The Geometry of Truncation When we perform PCA, we aren't just "deleting" columns of data; we are choosing a new subspace that best represents the "energy" or "mass" of our data cloud.

Constructing the Projection Matrix ($\mathbf{V}$)

After sorting our eigenvalues ($\lambda_1 \ge \lambda_2 \ge \dots \ge \lambda_d$), we select the first $k$ eigenvectors to form our projection matrix $\mathbf{V}$. This matrix is a $d \times k$ operator.

Each column of $\mathbf{V}$ is a unit vector (a direction) in the original $d$-dimensional space.
These $k$ vectors are all orthogonal to one another, defining a perfectly flat $k$-dimensional "hyperplane" that passes through the center of the data.

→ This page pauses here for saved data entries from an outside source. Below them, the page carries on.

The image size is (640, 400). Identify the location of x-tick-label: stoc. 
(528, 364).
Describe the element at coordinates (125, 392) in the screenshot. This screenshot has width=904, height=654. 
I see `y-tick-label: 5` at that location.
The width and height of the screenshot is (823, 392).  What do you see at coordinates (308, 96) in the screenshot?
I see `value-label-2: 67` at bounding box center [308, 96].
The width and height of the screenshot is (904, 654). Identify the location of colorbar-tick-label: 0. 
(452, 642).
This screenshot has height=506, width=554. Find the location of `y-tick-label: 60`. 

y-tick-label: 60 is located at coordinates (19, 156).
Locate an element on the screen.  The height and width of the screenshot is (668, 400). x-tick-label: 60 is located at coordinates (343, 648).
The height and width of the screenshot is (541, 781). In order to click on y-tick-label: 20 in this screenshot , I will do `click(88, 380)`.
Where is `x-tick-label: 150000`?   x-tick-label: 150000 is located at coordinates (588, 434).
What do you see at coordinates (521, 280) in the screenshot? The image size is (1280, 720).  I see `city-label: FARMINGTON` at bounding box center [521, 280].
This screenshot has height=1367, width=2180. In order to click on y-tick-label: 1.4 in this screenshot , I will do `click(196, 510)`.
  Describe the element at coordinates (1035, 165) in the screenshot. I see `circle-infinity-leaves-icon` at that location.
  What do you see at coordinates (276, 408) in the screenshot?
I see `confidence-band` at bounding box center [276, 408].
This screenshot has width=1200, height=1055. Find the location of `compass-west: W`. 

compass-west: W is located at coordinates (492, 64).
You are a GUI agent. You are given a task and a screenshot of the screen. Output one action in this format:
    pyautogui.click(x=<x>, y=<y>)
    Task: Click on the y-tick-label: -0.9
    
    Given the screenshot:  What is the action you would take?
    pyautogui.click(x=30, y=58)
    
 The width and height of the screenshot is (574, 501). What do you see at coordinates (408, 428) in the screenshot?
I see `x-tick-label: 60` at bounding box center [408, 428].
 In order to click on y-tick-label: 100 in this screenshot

The Projection Equation: $\mathbf{X}_{reduced} = \mathbf{X}_{centered} \mathbf{V}$

This multiplication is a Passive Transformation. For every data point (row) in $\mathbf{X}_{centered}$:

The dot product between the data point and the first eigenvector gives its new "PC1 coordinate."
The dot product with the second eigenvector gives the "PC2 coordinate," and so on.

By doing this, we are effectively looking at the data from the perspective of the "best" $k$ axes and ignoring the remaining $d-k$ axes.

Why it is "Truncating the Tensor"

In its full form, the covariance matrix (our Rank 2 tensor) is:$$\mathbf{C} = \sum_{i=1}^{d} \lambda_i \mathbf{v}_i \mathbf{v}_i^T$$When we reduce dimensions, we are approximating the tensor by cutting off the end of this sum:$$\mathbf{C}_{approx} \approx \sum_{i=1}^{k} \lambda_i \mathbf{v}_i \mathbf{v}_i^T$$We are claiming that the "physical relationship" described by the tensor is almost entirely contained within those first $k$ directions. The remaining variance (the sum of the ignored eigenvalues) is treated as isotropic noise—shaking that doesn't follow a meaningful pattern.

Summary of Information Loss

The difference between $\mathbf{X}_{centered}$ and $\mathbf{X}_{reconstructed}$ is the Reconstruction Error.

If the eigenvalues we discarded are near zero, the error is negligible. In tensor terms, we have successfully removed the "dimensions of least resistance," keeping only the axes where the data actually lives.

Measuring Information Retention

In the tensor perspective, the Trace of the covariance matrix represents the "Total Energy" or "Total Variance" of the system. Since the Trace is invariant under rotation, the sum of our eigenvalues must equal the total variance of the original data.When we reduce the dimensions from $d$ to $k$, we can calculate the percentage of information kept using this formula:$$\text{Explained Variance} = \frac{\sum_{i=1}^{k} \lambda_i}{\sum_{j=1}^{d} \lambda_j}$$

PCA: Summary¶

Step in PCA	Tensor Interpretation
Calculate $\mathbf{C}$	Defining the Rank 2 "relationship" between all variables.
Find Eigenvectors	Finding the "Natural Axes" (characteristic directions) of the data cloud.
Sort Eigenvalues	Ranking axes by how much "information" (variance) they carry.
Project Data	A Change of Basis (Passive Rotation) to the new coordinate system.
Dimension Reduction	Truncating the tensor to its most significant physical dimensions.